- Prep time 10 minutes
- Cook time 25 minutes
- Makes about 1 cup
White chocolate is fussier than dark when it comes to making ganache: It has a very low tolerance for heat and an annoying tendency to separate if not cosseted. To get the best ganache, you must use a good white chocolate, not confectioners’ chocolate. My preference is Valrhona Ivoire or white chocolate from Guittard. —Dorie Greenspan
Test Kitchen Notes
Relatively young, especially compared to chocolate, ganache was supposedly invented in the mid 19th century at the Pâtisserie Siraudin in Paris, according to *The Food Encyclopedia* by Jacques L. Rolland and Carol Sherman. It’s used as an icing or filling in all sorts of desserts, from cakes to tarts to truffles. The good news is, you need only three ingredients: chocolate, cream, and, in many recipes (this one included), butter. And the better news is, it’s almost impossible to mess up. For this foolproof Dorie Greenspan version, just heat the cream (don’t swap in half-and-half or milk, which aren’t fatty enough), pour it over chocolate to melt, and then stir until smooth. Of course, all of this leads to the technicality—which many smarties will be quick to point out—that white chocolate is not “technically” chocolate. What does this even mean? Well, unlike bittersweet or semisweet varieties, white chocolate doesn’t include any chocolate liquor (hence the white, not brown, color). Instead, depending on the brand, it’s made with cocoa butter, milk, and sugar, plus lecithin and often vanilla. Do check the ingredients when you go to the grocery store. You likely will cross paths with a look-alike product called “white morsels,” which contain no cocoa butter and are not white chocolate at all, let alone chocolate-chocolate. In a recipe where you have only a few ingredients to begin with, good quality goes a long way. Start with a hefty block, then chop it by hand with a sharp knife. —The Editors
(283 grams) best quality white chocolate, finely chopped
(158 milliliter) heavy cream
1 1/2 tablespoons
(3/4 ounce; 21 grams) unsalted butter, at room temperature and cut into 3 pieces
- Put the chopped chocolate in a small heatproof bowl.
- Bring the cream to a boil (you can do this in a microwave oven) and pour it over the chocolate. Let it sit for 30 seconds and then, using a whisk or heatproof spatula, gently stir the chocolate and cream together in small circles, starting in the center of the bowl and working your way out in ever-widening concentric circles. When the ganache is smooth, add the butter one piece at a time, stirring until it is incorporated.
- If you’re using the ganache as a filling for a tart or glaze, use it immediately. If you’re using it to fill and frost a cake, you’ll have to wait for it to thicken. You can leave it on the counter, stirring occasionally (it thickens slowly), or you can set the bowl into a larger bowl filled with ice cubes and water, in which case, stir often and stay close -- it thickens quickly. Alternatively, you can put it in the refrigerator, checking on it and stirring frequently. If you miss the moment, you can always reheat the ganache (see below).

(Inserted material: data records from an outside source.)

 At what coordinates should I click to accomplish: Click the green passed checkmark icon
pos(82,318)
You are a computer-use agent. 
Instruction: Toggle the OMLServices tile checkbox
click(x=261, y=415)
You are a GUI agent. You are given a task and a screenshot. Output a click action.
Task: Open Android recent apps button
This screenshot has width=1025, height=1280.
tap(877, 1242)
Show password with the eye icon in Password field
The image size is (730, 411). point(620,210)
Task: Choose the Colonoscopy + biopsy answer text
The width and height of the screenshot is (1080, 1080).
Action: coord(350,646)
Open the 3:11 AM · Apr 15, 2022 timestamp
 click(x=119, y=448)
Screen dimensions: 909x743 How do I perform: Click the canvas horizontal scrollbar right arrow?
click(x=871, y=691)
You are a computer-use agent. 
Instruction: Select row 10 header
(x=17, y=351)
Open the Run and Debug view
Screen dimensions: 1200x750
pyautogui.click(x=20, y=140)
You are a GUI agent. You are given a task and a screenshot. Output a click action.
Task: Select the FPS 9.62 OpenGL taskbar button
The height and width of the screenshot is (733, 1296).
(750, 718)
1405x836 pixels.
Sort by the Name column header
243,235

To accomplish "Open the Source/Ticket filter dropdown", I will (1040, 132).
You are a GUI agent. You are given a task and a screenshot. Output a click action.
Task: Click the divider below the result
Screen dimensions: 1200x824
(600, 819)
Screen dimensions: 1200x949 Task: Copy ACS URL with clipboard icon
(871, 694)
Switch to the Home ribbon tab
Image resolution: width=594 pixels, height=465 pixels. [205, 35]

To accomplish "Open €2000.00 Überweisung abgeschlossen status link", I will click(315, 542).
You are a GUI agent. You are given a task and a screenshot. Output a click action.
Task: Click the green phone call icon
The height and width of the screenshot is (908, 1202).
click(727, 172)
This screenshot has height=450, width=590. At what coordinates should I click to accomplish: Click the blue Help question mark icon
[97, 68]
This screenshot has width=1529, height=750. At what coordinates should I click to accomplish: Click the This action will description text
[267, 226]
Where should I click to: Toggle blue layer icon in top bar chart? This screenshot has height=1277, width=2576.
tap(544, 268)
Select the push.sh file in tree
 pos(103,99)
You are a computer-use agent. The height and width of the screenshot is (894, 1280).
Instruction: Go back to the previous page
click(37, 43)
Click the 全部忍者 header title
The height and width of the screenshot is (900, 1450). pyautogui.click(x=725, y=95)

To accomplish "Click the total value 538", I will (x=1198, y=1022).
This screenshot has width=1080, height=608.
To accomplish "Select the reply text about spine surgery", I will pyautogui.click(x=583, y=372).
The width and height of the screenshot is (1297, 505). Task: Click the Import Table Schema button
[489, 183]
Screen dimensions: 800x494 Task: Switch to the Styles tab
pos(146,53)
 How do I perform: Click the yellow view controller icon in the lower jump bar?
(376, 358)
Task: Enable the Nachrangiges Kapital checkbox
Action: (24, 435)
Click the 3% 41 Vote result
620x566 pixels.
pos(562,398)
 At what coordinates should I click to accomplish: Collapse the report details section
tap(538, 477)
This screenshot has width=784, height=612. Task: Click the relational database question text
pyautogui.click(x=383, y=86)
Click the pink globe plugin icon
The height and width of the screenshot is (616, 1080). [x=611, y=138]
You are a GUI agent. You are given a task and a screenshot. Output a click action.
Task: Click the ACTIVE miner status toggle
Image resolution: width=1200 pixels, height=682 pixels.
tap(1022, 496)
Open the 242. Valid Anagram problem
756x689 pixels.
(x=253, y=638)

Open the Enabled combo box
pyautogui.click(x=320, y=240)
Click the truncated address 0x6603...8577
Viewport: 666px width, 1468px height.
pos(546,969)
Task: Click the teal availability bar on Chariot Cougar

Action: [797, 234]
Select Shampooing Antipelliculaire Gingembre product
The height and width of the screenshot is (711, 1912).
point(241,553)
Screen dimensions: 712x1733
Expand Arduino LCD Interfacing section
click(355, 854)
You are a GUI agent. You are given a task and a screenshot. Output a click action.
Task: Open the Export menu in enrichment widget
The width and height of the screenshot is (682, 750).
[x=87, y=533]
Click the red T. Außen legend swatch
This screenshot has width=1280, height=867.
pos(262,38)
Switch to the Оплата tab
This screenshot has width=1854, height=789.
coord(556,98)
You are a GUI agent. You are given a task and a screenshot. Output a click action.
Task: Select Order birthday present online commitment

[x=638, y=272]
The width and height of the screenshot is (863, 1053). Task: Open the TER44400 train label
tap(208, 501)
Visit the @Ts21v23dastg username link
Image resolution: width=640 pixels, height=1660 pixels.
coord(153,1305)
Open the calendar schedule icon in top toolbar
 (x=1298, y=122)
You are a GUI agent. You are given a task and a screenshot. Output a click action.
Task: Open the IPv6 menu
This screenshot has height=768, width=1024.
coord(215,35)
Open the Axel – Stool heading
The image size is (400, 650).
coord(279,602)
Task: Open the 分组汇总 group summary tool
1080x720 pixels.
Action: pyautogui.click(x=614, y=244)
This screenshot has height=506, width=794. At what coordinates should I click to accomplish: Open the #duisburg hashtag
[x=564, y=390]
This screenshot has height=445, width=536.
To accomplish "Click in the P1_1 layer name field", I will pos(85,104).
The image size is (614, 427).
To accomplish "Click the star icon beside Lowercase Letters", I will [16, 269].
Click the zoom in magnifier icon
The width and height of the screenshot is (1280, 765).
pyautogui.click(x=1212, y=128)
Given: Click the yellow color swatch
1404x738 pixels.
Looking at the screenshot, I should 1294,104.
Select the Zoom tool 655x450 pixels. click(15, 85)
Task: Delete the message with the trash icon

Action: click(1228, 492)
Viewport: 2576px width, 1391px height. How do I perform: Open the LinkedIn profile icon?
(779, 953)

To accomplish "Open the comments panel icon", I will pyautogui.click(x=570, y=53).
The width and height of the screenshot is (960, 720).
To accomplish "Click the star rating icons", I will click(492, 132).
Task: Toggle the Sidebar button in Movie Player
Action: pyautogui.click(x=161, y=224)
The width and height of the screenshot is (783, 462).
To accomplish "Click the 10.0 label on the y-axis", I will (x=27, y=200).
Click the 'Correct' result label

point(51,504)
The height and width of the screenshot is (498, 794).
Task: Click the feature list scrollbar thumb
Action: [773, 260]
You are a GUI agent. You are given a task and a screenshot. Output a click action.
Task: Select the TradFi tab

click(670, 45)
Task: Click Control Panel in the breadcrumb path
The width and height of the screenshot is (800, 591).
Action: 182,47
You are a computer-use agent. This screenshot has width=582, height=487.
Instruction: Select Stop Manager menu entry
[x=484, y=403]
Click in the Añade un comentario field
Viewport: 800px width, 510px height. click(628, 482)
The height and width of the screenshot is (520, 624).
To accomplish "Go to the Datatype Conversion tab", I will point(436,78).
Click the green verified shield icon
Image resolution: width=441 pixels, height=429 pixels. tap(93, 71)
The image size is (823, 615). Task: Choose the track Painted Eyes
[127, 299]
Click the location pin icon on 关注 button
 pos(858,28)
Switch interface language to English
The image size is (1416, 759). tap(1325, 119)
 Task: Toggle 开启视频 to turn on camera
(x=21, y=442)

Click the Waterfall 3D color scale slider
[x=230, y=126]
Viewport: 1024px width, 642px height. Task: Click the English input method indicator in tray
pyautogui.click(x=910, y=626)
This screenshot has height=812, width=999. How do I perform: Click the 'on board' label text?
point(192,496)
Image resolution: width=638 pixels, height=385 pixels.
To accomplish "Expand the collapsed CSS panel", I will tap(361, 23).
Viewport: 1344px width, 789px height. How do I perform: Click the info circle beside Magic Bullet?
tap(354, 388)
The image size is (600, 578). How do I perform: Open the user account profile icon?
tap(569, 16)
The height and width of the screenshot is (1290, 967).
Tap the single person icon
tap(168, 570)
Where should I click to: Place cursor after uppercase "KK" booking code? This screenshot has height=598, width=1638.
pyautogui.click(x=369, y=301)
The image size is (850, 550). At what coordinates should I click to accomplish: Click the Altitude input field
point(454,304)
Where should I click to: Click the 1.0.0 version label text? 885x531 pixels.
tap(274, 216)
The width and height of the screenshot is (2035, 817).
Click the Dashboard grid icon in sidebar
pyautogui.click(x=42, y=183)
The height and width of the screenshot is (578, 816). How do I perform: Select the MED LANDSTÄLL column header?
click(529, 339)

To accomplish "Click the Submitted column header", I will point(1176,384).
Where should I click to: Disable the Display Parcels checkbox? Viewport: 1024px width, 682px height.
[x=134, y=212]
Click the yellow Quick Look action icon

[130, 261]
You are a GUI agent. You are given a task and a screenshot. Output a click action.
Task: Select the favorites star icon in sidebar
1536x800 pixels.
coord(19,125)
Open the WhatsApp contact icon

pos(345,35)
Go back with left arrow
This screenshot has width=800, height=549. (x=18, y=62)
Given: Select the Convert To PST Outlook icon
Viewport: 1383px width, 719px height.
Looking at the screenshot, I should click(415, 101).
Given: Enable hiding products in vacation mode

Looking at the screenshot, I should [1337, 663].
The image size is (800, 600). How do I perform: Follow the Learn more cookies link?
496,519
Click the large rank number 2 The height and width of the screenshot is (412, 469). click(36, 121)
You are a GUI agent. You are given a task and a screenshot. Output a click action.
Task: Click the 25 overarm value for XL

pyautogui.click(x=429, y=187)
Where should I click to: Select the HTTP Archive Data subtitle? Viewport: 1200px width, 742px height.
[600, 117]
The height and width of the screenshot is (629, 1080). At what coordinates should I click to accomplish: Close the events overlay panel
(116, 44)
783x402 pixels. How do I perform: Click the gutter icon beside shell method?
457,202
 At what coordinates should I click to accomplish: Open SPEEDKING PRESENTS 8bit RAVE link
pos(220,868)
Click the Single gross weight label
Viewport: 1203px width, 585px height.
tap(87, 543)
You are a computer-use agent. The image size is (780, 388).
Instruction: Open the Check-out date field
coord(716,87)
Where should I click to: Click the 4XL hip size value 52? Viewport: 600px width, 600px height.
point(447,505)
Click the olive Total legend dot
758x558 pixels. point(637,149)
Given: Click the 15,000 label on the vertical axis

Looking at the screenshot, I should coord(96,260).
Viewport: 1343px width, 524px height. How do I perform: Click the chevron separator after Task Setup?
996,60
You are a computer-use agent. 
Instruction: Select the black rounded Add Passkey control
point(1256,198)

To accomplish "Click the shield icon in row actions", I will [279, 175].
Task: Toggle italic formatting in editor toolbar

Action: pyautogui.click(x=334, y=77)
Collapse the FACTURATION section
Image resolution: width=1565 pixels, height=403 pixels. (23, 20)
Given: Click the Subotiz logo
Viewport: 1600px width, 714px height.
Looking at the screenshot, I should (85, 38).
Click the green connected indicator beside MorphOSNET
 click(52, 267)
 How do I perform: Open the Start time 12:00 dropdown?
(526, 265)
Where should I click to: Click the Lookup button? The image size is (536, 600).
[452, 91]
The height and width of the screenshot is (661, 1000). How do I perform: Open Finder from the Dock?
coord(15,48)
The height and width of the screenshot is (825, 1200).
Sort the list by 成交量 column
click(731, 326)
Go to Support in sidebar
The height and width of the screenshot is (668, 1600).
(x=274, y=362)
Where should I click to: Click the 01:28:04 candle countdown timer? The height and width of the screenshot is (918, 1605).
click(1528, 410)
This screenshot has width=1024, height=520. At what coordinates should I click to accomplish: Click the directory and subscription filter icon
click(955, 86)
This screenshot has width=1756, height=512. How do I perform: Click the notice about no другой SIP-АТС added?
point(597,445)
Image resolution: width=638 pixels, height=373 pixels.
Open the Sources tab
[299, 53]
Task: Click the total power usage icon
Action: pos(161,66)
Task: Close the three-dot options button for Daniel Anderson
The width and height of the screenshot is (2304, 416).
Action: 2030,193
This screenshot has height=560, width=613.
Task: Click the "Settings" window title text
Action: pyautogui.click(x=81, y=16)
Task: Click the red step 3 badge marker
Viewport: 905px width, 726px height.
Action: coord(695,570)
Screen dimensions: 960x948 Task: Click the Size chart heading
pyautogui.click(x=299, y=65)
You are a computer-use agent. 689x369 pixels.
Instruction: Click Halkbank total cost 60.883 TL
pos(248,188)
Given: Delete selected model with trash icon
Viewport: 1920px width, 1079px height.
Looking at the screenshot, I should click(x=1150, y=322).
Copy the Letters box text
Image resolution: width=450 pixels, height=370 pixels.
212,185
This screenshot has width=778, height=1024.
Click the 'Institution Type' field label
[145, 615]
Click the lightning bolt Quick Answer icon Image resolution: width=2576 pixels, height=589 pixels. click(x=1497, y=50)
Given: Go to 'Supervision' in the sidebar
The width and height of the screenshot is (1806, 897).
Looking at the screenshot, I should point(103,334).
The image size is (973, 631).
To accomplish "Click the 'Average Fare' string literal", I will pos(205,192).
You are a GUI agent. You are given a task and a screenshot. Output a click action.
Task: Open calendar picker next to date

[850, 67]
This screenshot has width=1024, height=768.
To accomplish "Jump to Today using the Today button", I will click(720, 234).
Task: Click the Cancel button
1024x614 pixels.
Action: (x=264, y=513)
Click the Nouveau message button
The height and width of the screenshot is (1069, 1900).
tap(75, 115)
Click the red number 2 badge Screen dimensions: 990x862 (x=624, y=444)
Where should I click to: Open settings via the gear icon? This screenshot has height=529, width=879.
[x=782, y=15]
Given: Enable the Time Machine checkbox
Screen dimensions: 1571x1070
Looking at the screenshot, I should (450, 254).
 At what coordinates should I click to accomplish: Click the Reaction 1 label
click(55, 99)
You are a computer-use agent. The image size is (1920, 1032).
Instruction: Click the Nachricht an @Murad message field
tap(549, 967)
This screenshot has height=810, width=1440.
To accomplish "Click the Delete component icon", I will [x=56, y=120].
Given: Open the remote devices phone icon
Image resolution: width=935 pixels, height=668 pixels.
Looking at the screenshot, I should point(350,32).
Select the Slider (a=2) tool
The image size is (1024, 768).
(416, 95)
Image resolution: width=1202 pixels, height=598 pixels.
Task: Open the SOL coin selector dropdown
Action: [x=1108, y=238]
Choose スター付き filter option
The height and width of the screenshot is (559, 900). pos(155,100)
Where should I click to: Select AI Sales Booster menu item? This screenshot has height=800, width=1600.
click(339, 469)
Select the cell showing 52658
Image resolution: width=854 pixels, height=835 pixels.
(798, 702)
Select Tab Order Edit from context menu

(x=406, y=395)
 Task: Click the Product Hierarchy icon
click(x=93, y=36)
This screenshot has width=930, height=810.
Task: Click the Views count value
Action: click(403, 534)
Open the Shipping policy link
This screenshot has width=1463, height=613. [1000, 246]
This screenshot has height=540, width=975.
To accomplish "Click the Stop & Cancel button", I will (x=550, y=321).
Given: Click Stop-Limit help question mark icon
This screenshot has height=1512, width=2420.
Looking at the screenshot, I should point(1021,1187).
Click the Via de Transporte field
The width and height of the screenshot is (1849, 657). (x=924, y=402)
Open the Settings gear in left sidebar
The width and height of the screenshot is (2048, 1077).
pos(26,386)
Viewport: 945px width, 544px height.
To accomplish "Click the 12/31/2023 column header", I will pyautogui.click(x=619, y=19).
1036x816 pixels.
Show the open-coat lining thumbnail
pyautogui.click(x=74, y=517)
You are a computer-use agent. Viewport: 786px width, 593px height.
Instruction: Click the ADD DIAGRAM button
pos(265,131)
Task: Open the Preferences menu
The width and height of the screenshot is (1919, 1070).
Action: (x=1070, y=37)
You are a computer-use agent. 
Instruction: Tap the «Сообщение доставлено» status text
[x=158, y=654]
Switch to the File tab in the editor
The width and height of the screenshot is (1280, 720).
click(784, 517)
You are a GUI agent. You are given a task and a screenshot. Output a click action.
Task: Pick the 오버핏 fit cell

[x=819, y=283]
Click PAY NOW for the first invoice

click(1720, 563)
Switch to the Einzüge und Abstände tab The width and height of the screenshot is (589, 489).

- Storing: The ganache can be covered tightly and kept in the refrigerator for up to 5 days or frozen for up to 2 months. You’ll have to bring it back to the consistency you need before using it, either by leaving it out at room temperature or warming it. Heat it in 5-second spurts in a microwave or put it in a bowl set over a pan of simmering water. With ganache (especially white chocolate ganache), the keys to success are very low heat and a very light touch.